Begin Exercise input
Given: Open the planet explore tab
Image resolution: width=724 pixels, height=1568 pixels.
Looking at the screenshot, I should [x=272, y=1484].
End Exercise input
Begin Exercise input
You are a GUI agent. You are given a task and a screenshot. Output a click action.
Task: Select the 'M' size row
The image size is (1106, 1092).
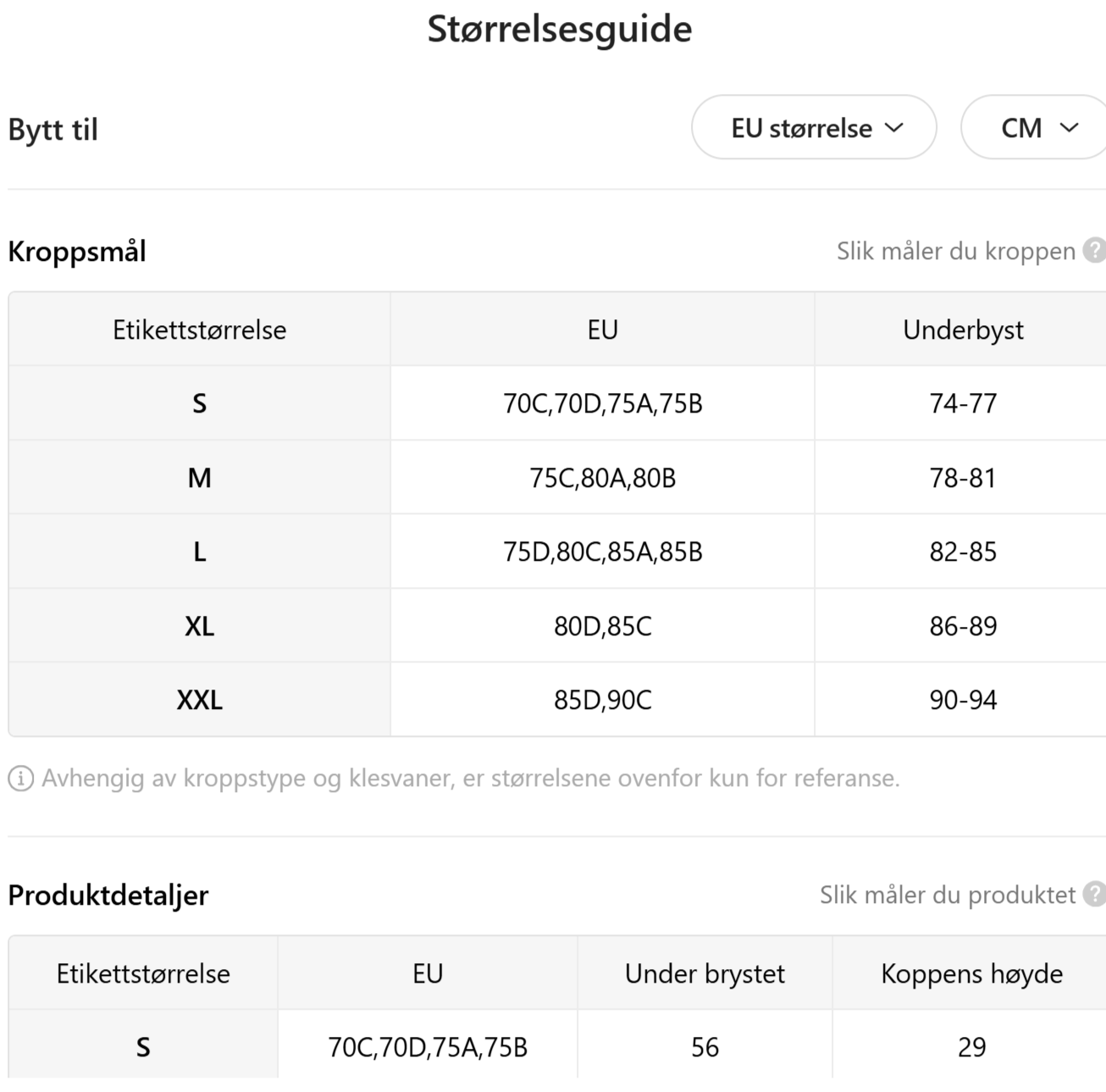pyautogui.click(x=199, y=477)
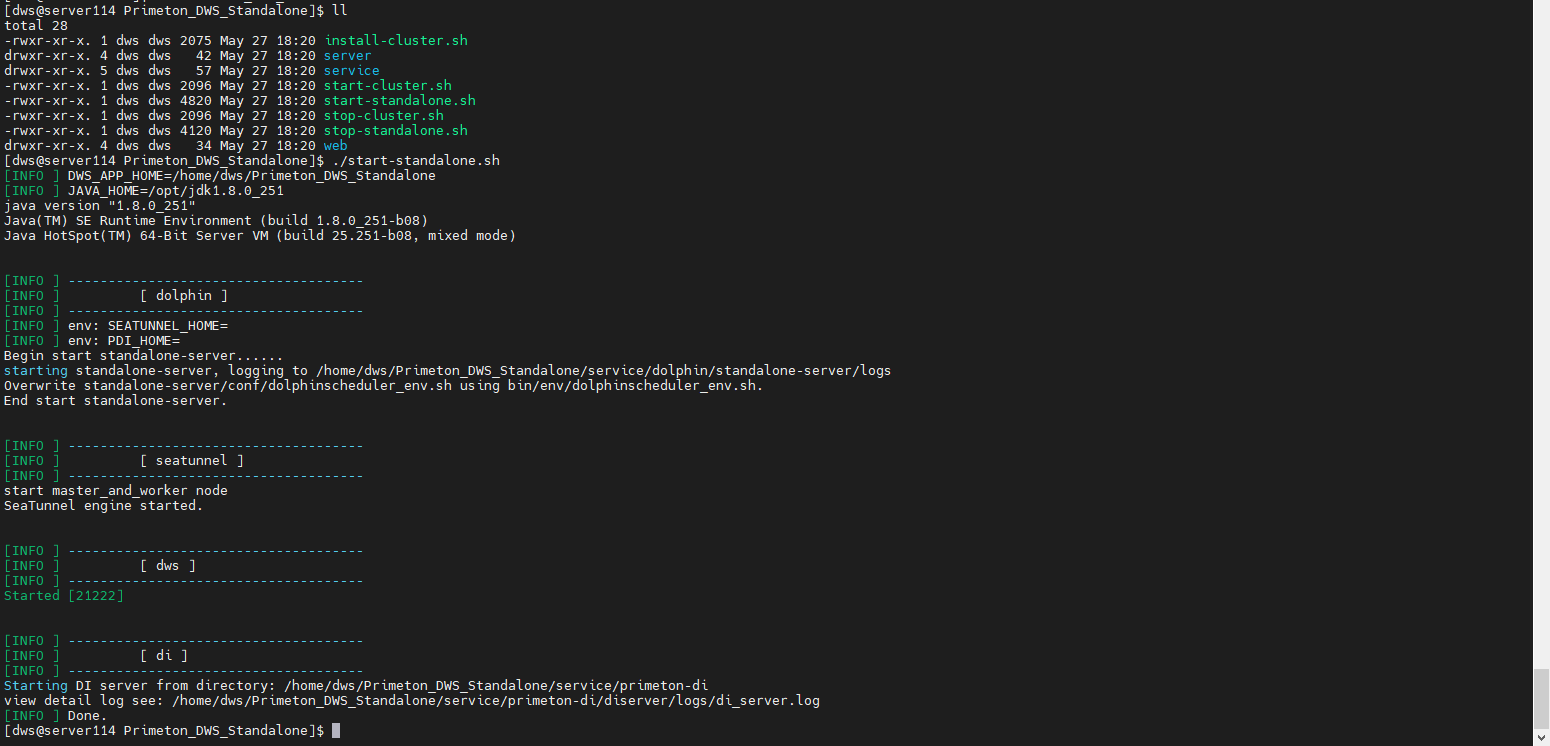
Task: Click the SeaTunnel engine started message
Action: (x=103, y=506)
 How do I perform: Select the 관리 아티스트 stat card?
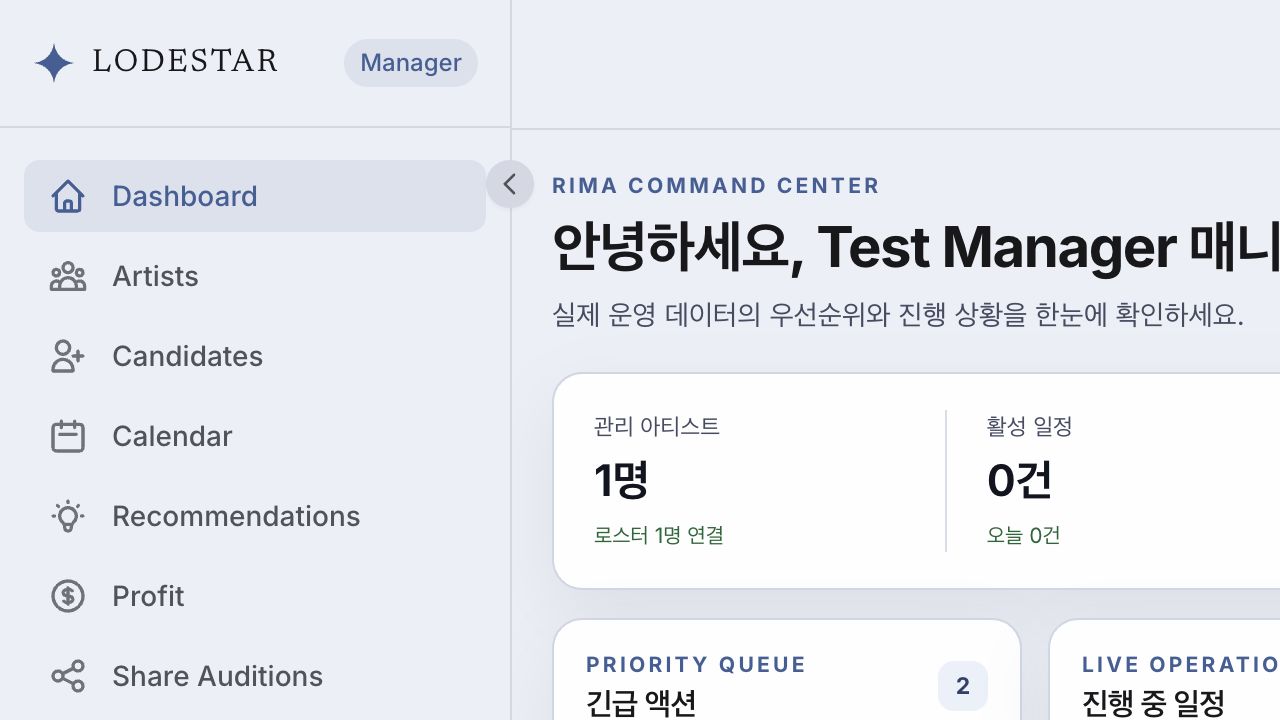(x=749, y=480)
End Exercise input
Begin Exercise input
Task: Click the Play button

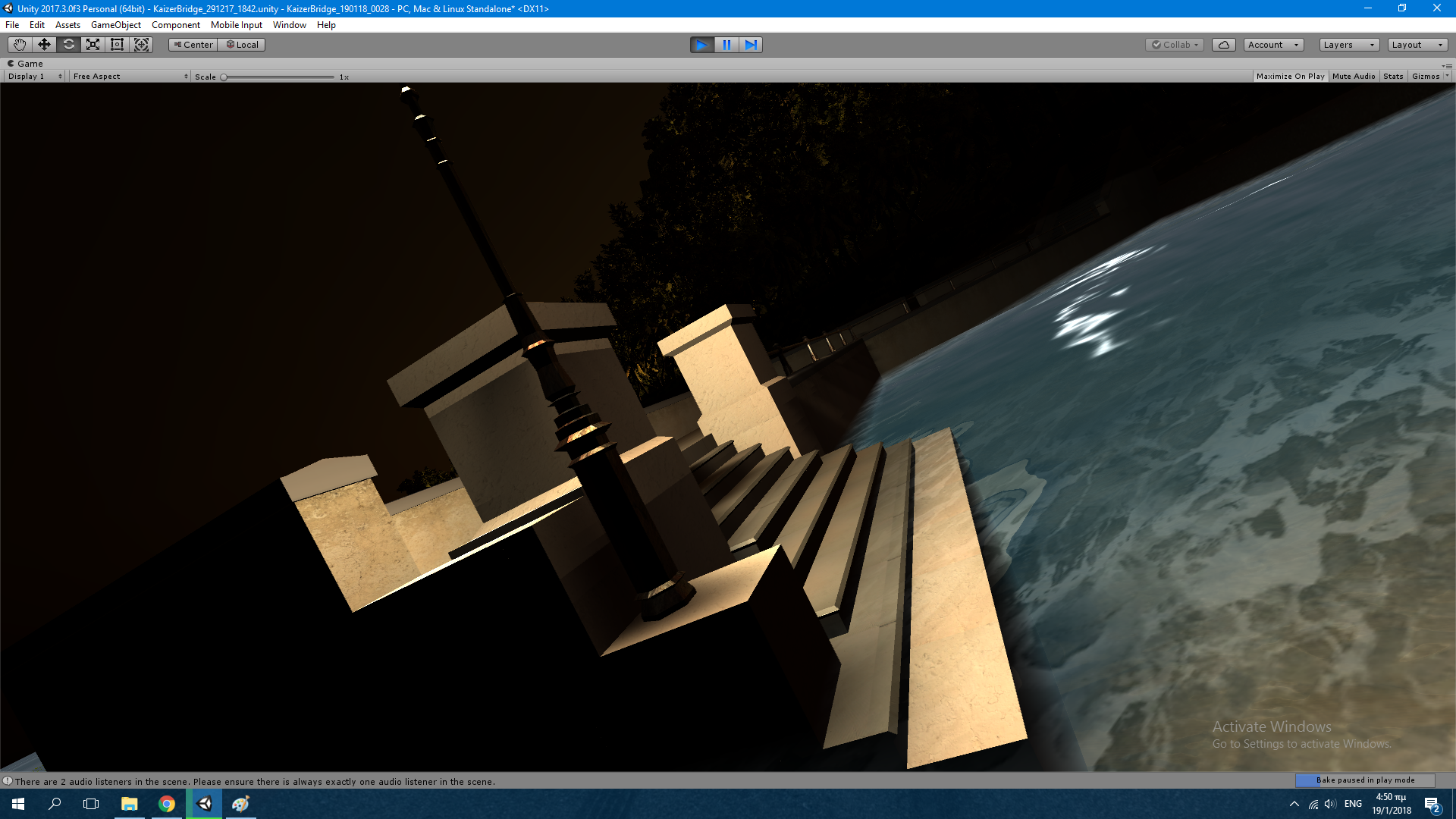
End Exercise input
Task directions ▸ Show every line of the records that contains the word "size".

Output ▸
Task: Select the 'M' size row
The image size is (1106, 1092).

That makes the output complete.